SECTION 5.02. Removal. Any manager or all of the managers may be removed or replaced, with or without cause, by resolution of the Member.
SECTION 5.03. Quorum. Unless otherwise provided in the Certificate of Formation, a majority of the total number of managers shall constitute a quorum for the transaction of business of the managers and the vote of a majority of the managers present at a meeting at which a quorum is present shall be the act of the managers.
SECTION 5.04. Place of Meetings; Order of Business. The managers may hold their meetings and may have an office and keep the books of the Company, except as otherwise provided by law, in such place or places, within or without the State of Delaware, as the managers may from time to time determine.
SECTION 5.05. Regular Meetings.

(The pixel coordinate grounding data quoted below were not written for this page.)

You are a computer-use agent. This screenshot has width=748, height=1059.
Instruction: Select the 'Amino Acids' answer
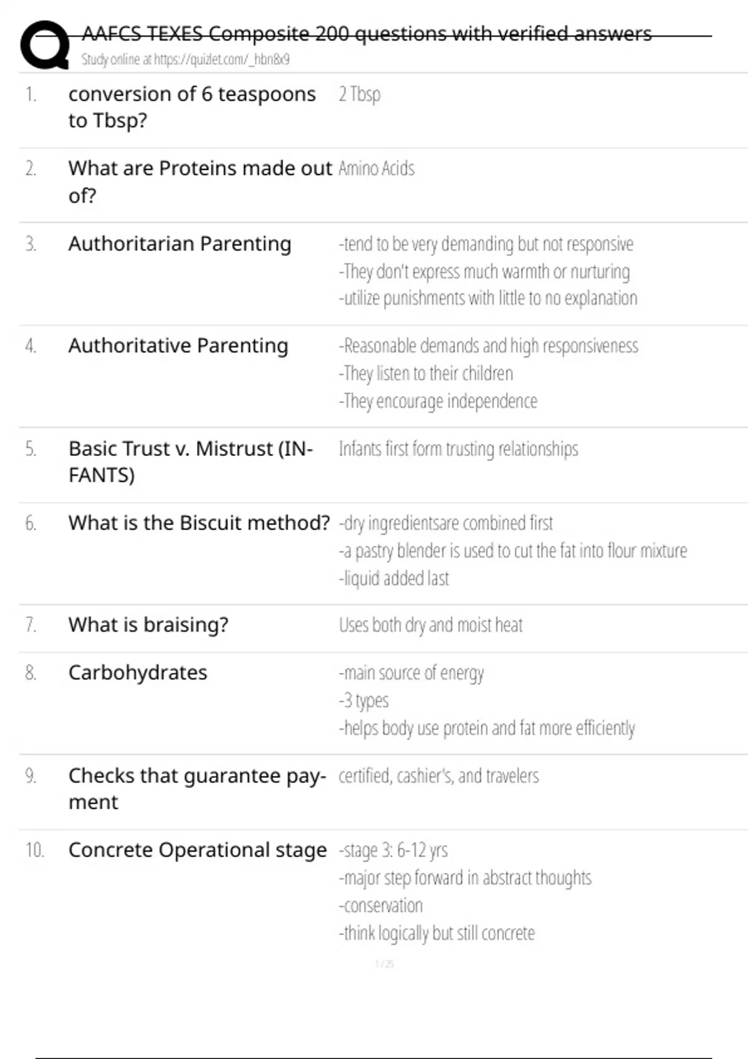tap(376, 168)
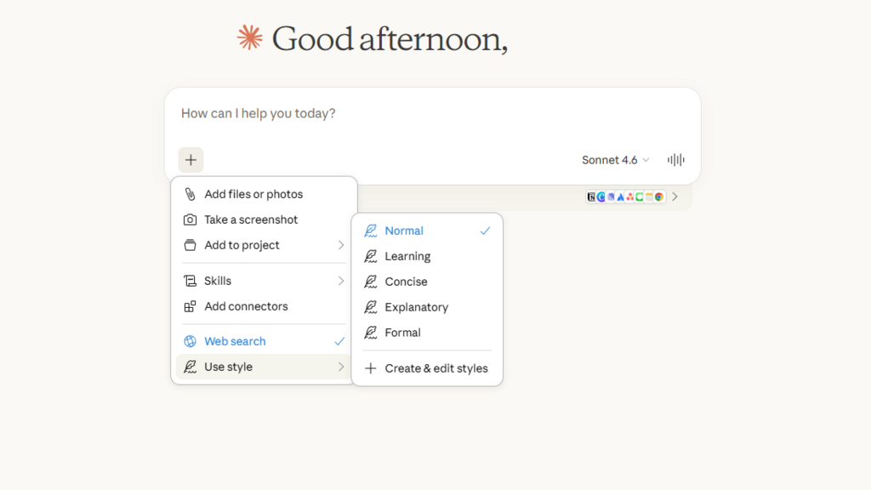Screen dimensions: 871x490
Task: Expand the Skills submenu arrow
Action: (340, 281)
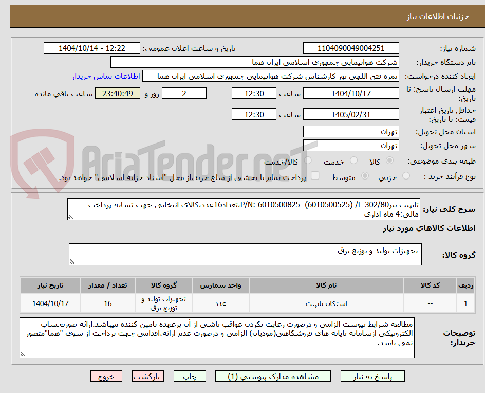Enable the partial payment checkbox
Image resolution: width=485 pixels, height=393 pixels.
point(315,175)
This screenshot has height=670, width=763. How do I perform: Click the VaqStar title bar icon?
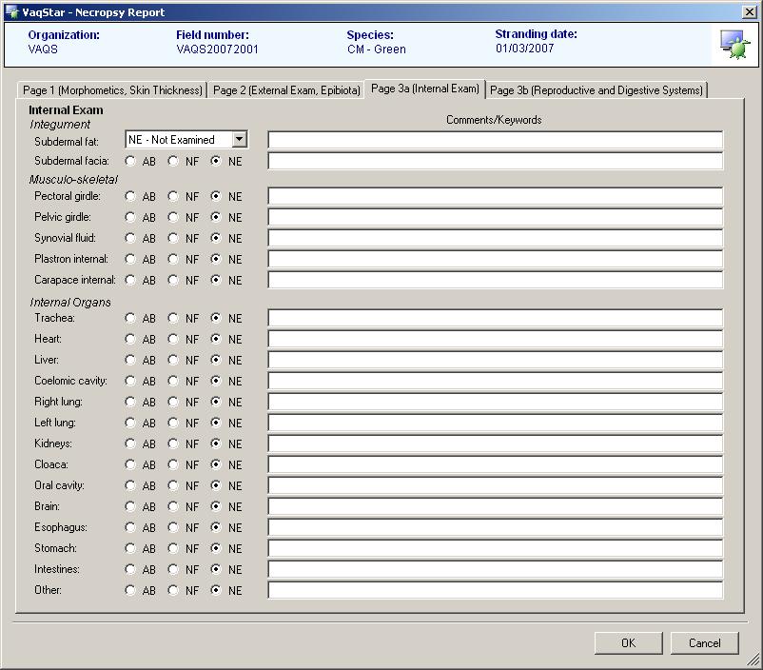point(11,11)
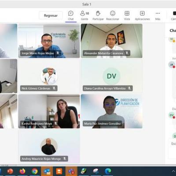The height and width of the screenshot is (176, 176).
Task: Click Andrey Mauricio Rojas Monge profile picture
Action: point(49,147)
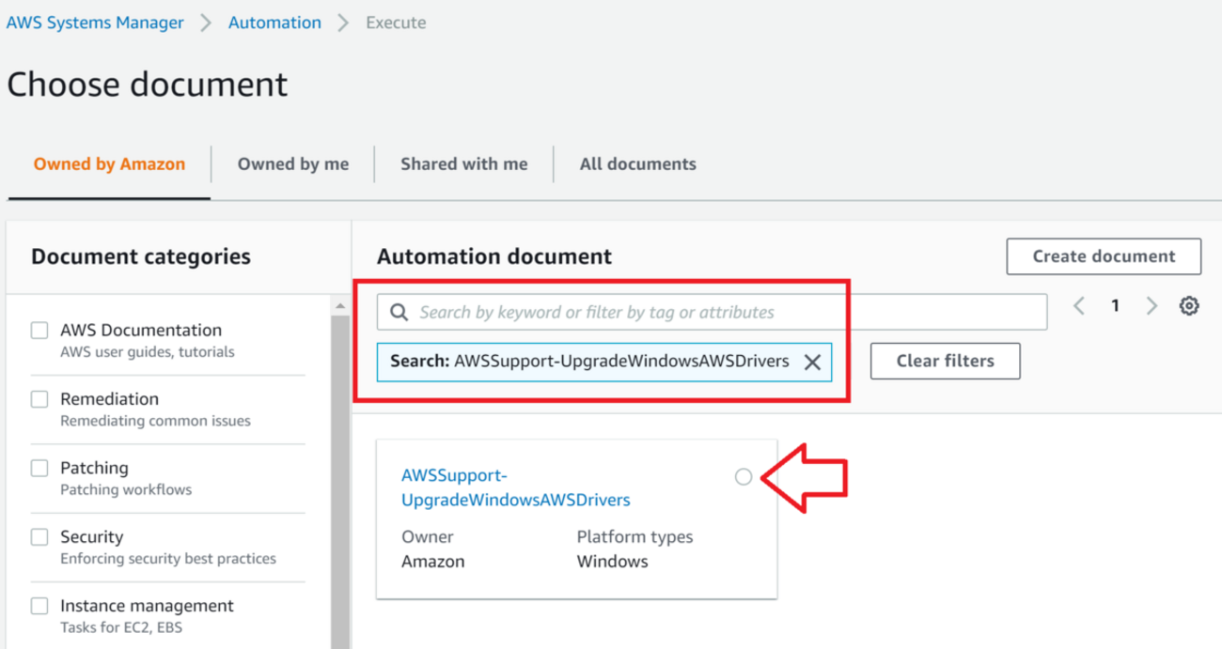Go to the next results page
The height and width of the screenshot is (649, 1222).
pyautogui.click(x=1152, y=306)
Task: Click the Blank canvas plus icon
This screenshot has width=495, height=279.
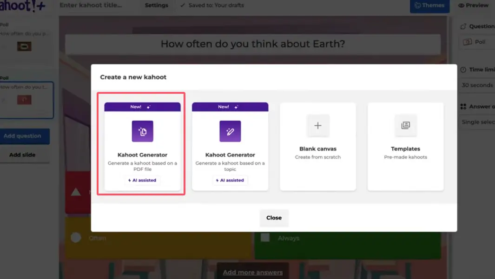Action: (x=318, y=125)
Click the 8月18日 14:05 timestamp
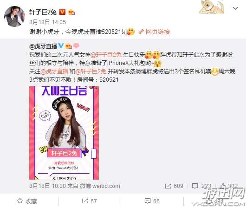The image size is (246, 207). [x=47, y=22]
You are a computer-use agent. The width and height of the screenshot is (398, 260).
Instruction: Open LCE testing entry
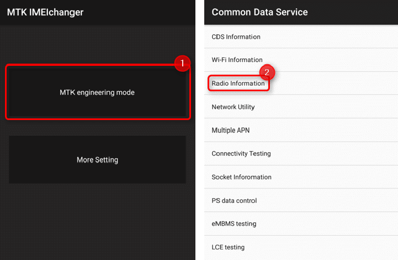(x=301, y=247)
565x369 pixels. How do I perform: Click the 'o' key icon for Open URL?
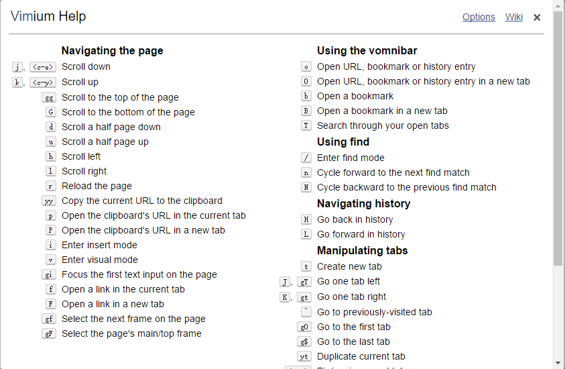[306, 66]
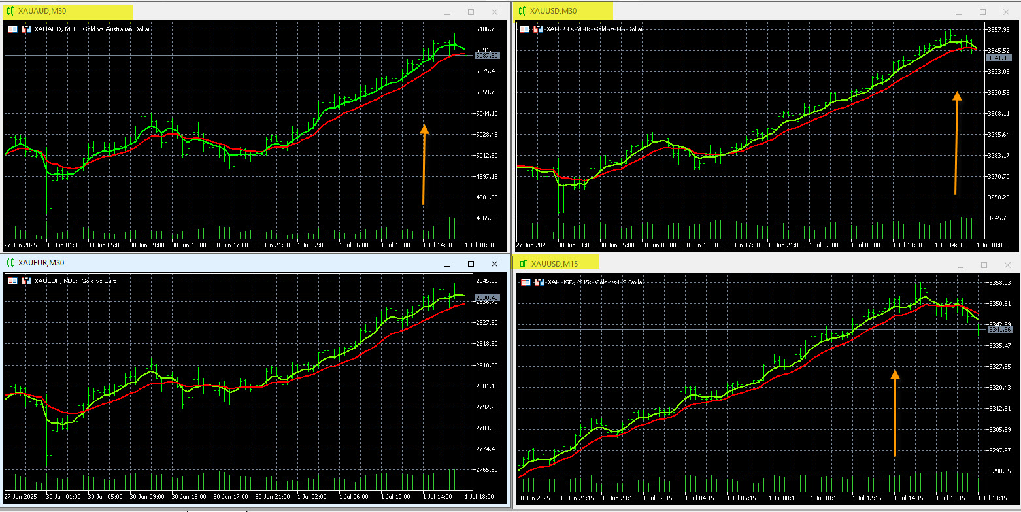1021x512 pixels.
Task: Click the 5087.50 current price label
Action: point(488,56)
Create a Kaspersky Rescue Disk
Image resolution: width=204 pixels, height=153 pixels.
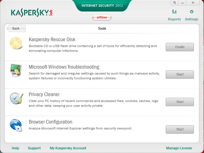click(180, 47)
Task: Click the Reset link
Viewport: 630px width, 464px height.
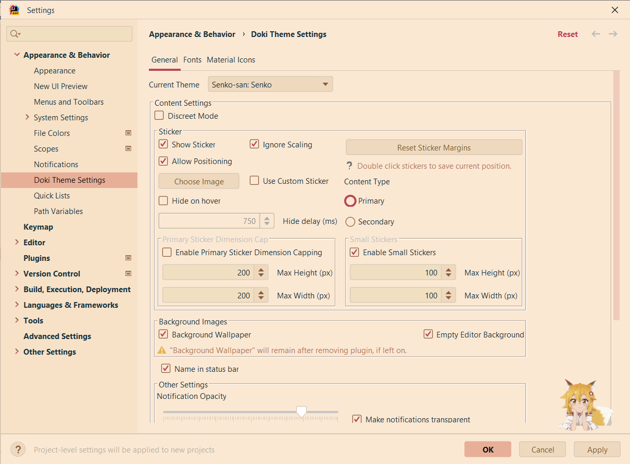Action: click(x=568, y=33)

Regular meetings of the managers shall be held at such times and places as shall be designated from time to time by the managers. Notice of such regular meetings shall not be required.
SECTION 5.06. Action Without a Meeting; Telephone Conference Meeting. Unless otherwise provided by the Certificate of Formation, any action required or permitted to be taken at any meeting of the managers may be taken without a meeting if all of the managers consent thereto in writing and the writing or writings are filed with the minutes of proceedings ofthe managers. Such consent shall have the same force and effect as a unanimous vote at a meeting, and may be stated as such in any document or instrument filed with the Secretary of State of Delaware.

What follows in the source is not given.